## [Problems]
1. Answer these questions from the Conveyor package description:
(a) What is the minimum Python version the package requires?
(b) What must come before every Fork and Join in a pipeline?
(c) In which directory are the compiled .whl and .tar.gz files placed?
2. Please rewrite the paragraph in the Conveyor package description that begins "Processors are the Conveyor's logical compute cores" as a short bulleted list that keeps its main facts.

## [Text segment]
Metadata-Version: 2.1
Name: parallel-conveyor
Version: 0.0.2
Summary: Simple, intuitive pipelining in Python
Home-page: https://github.com/DanielKrolopp/Conveyor
Author: Conveyor Team
License: UNKNOWN
Description: # Conveyor - simple, intuitive pipelining
        Conveyor is a multiprocessing framework to facilitate writing data pipelines and job systems in Python. The Conveyor provides five main features a developer can make use of: __processors, pipes, replicated forks, balanced forks__  and __joins__.
        
        ### Processors
        __Processors__ are the Conveyor's logical compute cores. Each processor will take in some data as input, transform that input and optionally return an output. Processors can maintain an internal state. Each of these processors is user-defined and wrapped in its own Python instance, allowing parallel execution of multiple processors at the same time. A user can specify sets of processors that should execute serially as joined by pipes or sets of processors that should act in parallel as defined by forks.
        
        ### Pipes
        __Pipes__ serve as links between processors. They act as a stream, transporting data from one point in the pipeline to another. Pipes are implemented as a producer-consumer buffer where a leading processor acts as the producer and a trailing processor acts as a consumer.
        
        ### Replicated Forks
        __Replicated Forks__ allow one processor to split output data into multiple copies so that multiple processors can then perform operations using the entire output data. This will allow multiple different ML models to be trained and tested in parallel. The input-output numbering of the many-to-one relationship of forks is primarily user defined.
        
        ### Balanced Forks
        __Balanced Forks__ allow one processor to balance a stream of data over multiple consumer processors. This will serve to minimize the effect of pipe stalling for larger data sets. The input-output numbering of the many-to-one relationship of forks is primarily determined by pipe stalling detected at runtime and the number of physical cores available.
        
        ### Joins
        __Joins__ allow multiple processors to combine their data streams into one logical pipe. The combined stream can then be forked again for the next step of the pipeline, processed by a single processor, or serve as output at the end of the pipeline.
        
        # Rules for constructing pipelines
        In order to allow developers to use the pipeline however they see fit, Conveyor attempts to be unopinionated, however there must be some rules to keep the pipelines from becoming nonsensical or a programming language of it's own. The pipeline should be kept simple and most of the program's logic should be done in the processor steps.
        - All elements in the pipeline must be Conveyor Types
        - A Pipeline must start with a process
        - If not starting the pipeline, every Processor must be preceded by a Pipe, Fork, or Join
            - If a Pipe is not explicitly created, it will be automatically inserted, however a warning will be raised
        - Every Fork and Join must be preceded by a pipe
        
        # Testing
        To run the tests, ensure nose is installed and run nosetests from the project directory
        
        `pip3 install nose && nosetests`
        
        # Building from source
        To build the distribution archives, you will need the latest version of setuptools and wheel.
        
        `python3 -m pip install --user --upgrade setuptools wheel`
        
        Run `setup.py` to build using the following command:
        
        `python3 setup.py sdist bdist_wheel`
        
        The compiled `.whl` and `.tar.gz` files will be in the `/dist` directory.
        
Platform: UNKNOWN
Classifier: Programming Language :: Python :: 3
Classifier: Operating System :: OS Independent
Requires-Python: >=3.8
Description-Content-Type: text/markdown

(Items from a data source)
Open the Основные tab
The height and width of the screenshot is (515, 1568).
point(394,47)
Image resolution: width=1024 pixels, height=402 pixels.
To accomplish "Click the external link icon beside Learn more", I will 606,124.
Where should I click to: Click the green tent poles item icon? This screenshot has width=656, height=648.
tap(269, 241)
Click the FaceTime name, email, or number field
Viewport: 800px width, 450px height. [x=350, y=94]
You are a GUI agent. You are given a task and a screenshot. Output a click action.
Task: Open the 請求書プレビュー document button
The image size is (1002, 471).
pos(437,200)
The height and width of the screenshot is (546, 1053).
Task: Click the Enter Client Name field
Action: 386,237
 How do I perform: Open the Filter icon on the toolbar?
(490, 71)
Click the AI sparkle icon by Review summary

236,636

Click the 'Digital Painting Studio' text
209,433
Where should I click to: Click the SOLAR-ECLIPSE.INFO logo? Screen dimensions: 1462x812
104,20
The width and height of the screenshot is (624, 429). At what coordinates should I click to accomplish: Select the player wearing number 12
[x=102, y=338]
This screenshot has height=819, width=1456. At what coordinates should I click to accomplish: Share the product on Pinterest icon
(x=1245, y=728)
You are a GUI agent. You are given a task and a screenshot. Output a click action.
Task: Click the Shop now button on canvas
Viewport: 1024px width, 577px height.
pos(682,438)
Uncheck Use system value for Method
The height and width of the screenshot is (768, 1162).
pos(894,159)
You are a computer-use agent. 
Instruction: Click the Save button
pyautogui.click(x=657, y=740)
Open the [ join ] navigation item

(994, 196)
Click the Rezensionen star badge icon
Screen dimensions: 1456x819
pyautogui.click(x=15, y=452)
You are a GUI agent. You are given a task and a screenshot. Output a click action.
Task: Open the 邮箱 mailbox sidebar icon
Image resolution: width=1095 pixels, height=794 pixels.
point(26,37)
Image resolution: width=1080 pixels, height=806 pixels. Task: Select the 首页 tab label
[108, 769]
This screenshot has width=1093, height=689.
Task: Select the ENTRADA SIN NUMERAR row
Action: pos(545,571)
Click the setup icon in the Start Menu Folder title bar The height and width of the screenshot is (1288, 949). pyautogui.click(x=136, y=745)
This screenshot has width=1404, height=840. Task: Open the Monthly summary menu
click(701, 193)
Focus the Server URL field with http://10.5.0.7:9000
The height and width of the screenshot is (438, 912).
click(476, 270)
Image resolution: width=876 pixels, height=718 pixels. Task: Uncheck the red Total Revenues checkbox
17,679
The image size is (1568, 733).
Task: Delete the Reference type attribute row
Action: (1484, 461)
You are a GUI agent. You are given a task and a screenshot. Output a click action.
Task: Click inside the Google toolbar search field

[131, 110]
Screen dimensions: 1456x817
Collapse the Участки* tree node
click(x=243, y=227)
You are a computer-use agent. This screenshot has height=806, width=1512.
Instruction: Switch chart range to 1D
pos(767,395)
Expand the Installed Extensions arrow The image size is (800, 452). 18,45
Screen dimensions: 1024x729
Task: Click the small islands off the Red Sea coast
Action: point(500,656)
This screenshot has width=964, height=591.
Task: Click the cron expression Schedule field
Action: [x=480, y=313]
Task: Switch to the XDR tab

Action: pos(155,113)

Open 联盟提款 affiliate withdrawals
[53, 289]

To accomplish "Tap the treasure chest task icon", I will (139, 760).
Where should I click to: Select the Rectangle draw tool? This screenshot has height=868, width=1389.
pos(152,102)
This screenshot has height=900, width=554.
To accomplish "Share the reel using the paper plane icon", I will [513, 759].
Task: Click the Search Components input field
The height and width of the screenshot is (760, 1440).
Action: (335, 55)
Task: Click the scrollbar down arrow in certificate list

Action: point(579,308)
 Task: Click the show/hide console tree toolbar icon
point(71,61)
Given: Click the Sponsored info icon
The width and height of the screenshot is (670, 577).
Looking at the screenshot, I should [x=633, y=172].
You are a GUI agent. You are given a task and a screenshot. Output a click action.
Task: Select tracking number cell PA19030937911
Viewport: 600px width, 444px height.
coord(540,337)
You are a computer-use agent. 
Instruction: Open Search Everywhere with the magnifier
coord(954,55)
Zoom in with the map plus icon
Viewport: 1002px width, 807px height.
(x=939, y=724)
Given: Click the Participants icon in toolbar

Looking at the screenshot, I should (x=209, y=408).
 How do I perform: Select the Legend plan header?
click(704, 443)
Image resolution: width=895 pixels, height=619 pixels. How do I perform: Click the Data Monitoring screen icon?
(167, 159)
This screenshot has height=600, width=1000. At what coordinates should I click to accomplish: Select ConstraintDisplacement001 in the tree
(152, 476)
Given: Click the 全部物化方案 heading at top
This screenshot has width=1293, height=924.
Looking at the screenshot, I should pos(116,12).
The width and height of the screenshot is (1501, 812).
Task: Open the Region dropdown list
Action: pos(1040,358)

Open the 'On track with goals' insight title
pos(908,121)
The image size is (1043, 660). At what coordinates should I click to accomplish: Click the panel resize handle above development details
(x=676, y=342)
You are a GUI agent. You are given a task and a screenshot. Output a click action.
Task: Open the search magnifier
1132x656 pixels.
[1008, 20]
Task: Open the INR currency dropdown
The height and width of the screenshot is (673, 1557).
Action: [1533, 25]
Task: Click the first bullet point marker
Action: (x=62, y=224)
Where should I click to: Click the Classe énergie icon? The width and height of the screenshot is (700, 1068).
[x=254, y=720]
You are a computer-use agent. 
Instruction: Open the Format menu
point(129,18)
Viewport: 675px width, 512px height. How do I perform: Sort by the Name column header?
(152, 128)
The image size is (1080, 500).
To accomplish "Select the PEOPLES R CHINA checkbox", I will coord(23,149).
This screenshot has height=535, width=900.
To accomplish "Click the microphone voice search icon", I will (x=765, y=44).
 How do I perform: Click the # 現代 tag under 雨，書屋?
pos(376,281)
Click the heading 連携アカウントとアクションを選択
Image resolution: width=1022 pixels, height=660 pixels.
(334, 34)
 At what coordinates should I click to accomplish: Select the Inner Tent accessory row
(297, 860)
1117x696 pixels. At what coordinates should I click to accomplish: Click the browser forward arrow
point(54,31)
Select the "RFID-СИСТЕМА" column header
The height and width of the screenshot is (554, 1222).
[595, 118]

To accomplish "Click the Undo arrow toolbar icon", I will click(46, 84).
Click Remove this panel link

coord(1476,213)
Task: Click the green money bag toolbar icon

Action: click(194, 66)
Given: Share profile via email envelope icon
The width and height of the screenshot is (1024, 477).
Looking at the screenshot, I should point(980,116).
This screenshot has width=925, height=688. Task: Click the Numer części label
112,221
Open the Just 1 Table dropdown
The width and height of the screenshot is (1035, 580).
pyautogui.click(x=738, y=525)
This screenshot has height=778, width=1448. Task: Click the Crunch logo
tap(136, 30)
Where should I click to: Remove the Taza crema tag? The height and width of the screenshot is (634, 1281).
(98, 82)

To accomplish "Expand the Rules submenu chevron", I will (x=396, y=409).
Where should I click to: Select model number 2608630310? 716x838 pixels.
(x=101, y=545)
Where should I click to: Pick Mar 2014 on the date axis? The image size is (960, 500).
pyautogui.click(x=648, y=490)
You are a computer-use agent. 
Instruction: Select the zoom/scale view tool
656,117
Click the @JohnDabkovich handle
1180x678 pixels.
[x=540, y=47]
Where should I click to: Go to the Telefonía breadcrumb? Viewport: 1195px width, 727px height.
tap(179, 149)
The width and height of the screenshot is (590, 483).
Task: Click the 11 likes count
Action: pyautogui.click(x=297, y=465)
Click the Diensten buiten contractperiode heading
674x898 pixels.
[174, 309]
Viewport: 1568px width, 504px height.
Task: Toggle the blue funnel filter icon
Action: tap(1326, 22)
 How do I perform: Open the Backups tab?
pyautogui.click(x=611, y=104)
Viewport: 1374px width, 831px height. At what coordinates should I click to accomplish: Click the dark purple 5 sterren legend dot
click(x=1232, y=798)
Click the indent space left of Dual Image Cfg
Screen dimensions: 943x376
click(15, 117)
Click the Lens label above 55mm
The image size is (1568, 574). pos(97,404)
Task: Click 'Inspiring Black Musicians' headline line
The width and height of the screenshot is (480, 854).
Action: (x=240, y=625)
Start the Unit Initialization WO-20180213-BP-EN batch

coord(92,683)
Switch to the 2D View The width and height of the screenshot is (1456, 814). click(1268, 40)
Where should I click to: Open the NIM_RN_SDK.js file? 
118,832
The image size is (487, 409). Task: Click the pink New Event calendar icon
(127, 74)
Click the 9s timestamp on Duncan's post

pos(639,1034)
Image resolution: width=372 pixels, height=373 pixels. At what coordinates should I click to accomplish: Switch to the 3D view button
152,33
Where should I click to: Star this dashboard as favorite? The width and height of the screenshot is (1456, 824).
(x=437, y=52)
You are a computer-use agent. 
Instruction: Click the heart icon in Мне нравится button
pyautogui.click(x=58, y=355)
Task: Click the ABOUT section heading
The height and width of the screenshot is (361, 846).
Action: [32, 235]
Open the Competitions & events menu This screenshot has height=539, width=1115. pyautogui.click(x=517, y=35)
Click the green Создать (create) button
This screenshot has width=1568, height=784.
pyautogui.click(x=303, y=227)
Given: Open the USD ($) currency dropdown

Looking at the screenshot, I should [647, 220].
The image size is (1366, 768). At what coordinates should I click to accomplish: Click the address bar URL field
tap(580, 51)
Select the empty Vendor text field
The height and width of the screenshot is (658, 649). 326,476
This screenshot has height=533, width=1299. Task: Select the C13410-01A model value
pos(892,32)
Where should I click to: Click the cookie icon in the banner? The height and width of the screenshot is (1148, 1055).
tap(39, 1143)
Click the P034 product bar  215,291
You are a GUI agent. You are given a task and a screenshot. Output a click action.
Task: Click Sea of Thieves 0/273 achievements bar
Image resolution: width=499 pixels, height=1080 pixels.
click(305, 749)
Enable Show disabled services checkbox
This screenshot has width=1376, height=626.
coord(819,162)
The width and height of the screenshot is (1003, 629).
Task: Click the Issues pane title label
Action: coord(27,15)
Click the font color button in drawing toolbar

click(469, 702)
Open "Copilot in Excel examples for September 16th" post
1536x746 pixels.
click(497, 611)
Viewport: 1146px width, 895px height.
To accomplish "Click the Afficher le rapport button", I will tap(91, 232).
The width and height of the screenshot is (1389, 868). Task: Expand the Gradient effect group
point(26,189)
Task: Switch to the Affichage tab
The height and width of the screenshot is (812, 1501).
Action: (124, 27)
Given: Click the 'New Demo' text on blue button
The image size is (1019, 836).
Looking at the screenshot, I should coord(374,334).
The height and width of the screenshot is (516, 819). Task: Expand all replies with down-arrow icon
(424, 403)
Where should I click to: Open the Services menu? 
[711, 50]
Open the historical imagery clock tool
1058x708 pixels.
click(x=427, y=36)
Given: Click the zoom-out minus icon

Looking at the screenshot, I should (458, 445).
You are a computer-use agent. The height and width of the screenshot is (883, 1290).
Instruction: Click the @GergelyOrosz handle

## [Results by task]
1.
(a) Python 3.8 or later.
(b) A pipe.
(c) The /dist directory.

2.
- Processors are Conveyor's logical compute cores.
- Each takes data as input, transforms it, and may return an output.
- They can maintain an internal state.
- Each is user-defined and wrapped in its own Python instance, so several processors can run in parallel.
- Users can set processors to run serially, joined by pipes, or in parallel, defined by forks.